TRECHO PARA LEITURA:
──────────

Os Tribunais do Trabalho concluíram que é do empregador o ônus desse “limbo”, isso a partir de uma conjugação de princípios constitucionais e específicos do direito do trabalho, destacando-se dentre eles o princípio da adaptação do trabalho à capacidade do trabalhador, da proteção à saúde e meio ambiente laboral, dignidade da pessoa humana e valor social do trabalho humano.
Além disso, também lançam mão dos princípios da função social da empresa e da função social do contrato, bem como dos princípios da boa-fé objetiva e da não discriminação, aliados à teoria do risco e da responsabilidade social.
Diante deste entendimento, a empresa que não concordar com a alta médica do INSS deve colocar o trabalhador em licença remunerada e insurgir-se contra a decisão do INSS.
Em que pese a presunção de veracidade da alta concedida pelo INSS, é sabido que muitas vezes a cessação do benefício é feita de maneira precoce e, portanto, ilegal.
Basta uma simples pesquisa nas Justiças Federais para constatar o volume de ações movidas pelos segurados contra o INSS visando a declaração de ilegalidade da alta e restabelecimento do benefício.
De outro lado, sabemos que existem inúmeros casos de ação regressiva do INSS para reaver das empresas os valores pagos a título de Auxílio-Doença, comprovando que a incapacidade laboral se deu por culpa do empregador, mas a recíproca não é verdadeira, pois nada se encontra sobre a Ação Regressiva Reversa, isto é, quando a empresa se insurge contra o pagamento de salários no período de “limbo”.
Alguns juristas já aventaram a possibilidade de propositura de medida jurídica para desconstituir a presunção de veracidade da alta conferida pelo INSS, como por exemplo ocorreu na decisão proferida pelo TRT da 2ª Região, nos autos do Recurso Ordinário nº 0003041-87.2013.5.02.0373, de relatoria da Desembargadora Ivani Contini Bramante.
No referido julgado, onde se discutia a responsabilidade do empregador por um funcionário em situação de “limbo”, a turma propôs que: “Se a empresa não concorda com a alta médica previdenciária do trabalhador deve recorrer da decisão da autarquia previdenciária e, destruir a presunção de capacidade atestada pelo médico oficial e fazer valer a posição do seu médico”.

──────────

LINHAS EXTRAÍDAS:
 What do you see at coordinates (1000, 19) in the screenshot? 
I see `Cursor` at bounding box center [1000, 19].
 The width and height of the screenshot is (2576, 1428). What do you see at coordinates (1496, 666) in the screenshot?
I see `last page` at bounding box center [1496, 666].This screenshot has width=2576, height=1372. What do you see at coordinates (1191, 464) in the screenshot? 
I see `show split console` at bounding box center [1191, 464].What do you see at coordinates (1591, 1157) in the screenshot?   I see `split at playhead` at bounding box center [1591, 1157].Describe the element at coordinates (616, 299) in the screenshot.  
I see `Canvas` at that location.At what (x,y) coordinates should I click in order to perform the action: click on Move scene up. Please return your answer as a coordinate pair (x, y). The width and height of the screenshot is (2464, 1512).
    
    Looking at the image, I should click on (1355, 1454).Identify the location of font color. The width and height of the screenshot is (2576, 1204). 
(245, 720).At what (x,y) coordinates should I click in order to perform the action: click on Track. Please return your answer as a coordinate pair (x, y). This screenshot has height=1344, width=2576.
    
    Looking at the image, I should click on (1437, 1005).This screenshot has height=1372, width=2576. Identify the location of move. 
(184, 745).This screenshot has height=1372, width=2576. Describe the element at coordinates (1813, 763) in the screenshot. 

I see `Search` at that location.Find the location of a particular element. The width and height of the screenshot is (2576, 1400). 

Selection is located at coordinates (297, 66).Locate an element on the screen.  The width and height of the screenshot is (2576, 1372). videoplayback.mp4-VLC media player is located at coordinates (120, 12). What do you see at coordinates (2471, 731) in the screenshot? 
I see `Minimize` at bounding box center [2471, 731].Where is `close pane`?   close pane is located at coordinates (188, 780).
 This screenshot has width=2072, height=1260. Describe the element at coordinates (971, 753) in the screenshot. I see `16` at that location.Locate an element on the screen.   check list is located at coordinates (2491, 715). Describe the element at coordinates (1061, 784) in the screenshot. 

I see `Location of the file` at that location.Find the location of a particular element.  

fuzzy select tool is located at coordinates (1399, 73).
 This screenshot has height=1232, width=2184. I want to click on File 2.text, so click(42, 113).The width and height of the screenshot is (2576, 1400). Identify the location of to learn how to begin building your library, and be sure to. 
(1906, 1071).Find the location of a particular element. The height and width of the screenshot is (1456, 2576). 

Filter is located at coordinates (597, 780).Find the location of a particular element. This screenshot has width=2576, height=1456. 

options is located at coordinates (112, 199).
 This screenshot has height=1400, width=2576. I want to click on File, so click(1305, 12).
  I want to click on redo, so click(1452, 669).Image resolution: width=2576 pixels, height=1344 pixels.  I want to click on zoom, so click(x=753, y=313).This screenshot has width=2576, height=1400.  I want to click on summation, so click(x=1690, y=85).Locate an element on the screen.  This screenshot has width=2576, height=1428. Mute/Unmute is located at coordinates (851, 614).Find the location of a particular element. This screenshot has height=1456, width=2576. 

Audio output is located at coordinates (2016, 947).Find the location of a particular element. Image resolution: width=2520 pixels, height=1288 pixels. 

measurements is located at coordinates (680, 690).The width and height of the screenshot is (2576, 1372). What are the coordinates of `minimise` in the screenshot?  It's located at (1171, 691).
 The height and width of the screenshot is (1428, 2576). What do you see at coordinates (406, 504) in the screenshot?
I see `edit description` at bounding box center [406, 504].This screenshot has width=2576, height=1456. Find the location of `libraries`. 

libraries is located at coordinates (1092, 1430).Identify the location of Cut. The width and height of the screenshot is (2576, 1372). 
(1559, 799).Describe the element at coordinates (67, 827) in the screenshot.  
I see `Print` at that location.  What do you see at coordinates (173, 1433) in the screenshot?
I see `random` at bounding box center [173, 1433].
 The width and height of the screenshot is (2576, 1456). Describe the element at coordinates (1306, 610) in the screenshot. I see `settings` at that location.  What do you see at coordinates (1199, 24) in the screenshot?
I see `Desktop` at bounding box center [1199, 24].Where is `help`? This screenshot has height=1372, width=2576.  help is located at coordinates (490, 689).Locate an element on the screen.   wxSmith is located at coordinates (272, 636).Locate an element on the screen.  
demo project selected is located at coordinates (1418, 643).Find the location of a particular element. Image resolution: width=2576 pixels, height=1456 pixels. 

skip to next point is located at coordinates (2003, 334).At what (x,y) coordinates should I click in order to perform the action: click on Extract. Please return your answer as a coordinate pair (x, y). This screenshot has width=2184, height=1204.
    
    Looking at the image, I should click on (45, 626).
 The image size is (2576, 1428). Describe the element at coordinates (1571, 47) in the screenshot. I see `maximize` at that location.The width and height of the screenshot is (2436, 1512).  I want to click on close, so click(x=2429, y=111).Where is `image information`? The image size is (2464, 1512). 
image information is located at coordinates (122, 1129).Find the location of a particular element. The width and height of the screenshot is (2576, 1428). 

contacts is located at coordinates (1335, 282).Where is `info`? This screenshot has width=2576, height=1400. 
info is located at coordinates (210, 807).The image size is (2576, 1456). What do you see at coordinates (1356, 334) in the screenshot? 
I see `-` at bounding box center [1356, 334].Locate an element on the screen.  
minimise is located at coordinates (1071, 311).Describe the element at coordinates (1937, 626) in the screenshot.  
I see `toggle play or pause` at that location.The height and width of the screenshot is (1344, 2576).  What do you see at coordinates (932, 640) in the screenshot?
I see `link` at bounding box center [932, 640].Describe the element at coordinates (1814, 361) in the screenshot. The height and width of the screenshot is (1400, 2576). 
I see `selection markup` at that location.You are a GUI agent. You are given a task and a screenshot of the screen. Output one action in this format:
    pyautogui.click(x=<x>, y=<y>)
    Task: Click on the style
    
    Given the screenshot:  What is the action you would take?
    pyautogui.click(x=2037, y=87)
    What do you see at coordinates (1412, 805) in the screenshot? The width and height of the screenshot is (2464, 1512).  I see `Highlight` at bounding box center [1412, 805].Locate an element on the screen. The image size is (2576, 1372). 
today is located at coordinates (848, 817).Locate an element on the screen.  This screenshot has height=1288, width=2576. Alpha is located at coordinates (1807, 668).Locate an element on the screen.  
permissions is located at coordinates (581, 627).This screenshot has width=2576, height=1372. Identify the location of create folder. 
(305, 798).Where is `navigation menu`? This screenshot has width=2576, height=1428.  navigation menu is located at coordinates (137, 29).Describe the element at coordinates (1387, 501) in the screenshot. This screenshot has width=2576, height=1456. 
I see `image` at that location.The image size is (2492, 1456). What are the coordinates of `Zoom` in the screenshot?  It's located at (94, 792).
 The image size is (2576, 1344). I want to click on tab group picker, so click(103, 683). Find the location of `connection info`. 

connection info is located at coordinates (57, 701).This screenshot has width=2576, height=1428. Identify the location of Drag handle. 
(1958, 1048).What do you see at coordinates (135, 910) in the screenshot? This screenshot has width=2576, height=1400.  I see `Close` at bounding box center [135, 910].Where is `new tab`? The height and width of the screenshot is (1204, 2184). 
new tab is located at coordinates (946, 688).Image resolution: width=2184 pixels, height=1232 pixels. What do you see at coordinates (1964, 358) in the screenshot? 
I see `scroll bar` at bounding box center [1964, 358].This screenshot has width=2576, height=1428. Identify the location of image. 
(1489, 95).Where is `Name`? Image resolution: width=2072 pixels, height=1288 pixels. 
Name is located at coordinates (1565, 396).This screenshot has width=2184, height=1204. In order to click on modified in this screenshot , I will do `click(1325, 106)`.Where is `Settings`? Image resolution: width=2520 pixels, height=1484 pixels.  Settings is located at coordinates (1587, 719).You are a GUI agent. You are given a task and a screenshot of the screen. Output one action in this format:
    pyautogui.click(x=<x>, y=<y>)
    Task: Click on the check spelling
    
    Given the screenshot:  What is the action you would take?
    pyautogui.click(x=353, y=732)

──────────

OBJETIVO DA TAREFA: Continue o texto sobre o limbo previdenciário a partir da última frase apresentada.

RESPOSTA ESCRITA:
Evidentemente, que os desembargadores se referiam mais à possibilidade de recurso administrativo contra as decisões do INSS, conforme previsto no art. 126 da Lei nº 8.213/91.
Ocorre que, na prática, a adoção deste tipo de procedimento nos remete a duas situações que o inviabilizam: i) o Conselho de Recursos da Previdência Social geralmente mantém as decisões da Perícia Médica do INSS; e ii) a demora na tramitação do processo administrativo.
Diante disso, a própria Desembargadora Ivani Bramanti supracitada já recomendou em suas exposições a possibilidade de o empregador, inconformado com o procedimento do INSS, iniciar uma ação judicial para desconstituir a alta médica indevida e, ainda, requerer a reparação por perdas e danos, a vista do pagamento dos salários durante a licença remunerada.
Assim, fazendo uma leitura contrario sensu, a empresa possui interesse processual e legitimidade para se opor ao ato administrativo manifestamente ilegal que lhe acarreta prejuízos financeiros (pagamento de licença remunerada decorrente de incapacidade laborativa), sendo possível a propositura de ação regressiva contra o INSS para reaver a título de perdas e danos o valor da remuneração paga ao empregado que recebeu indevidamente a alta oficial do INSS e foi equivocadamente considerado apto para o retorno ao mercado de trabalho.
É, portanto, facilmente demonstrável a existência do ato ilícito praticado pela autarquia-previdenciária, do dano (prejuízo financeiro) e do nexo de causalidade.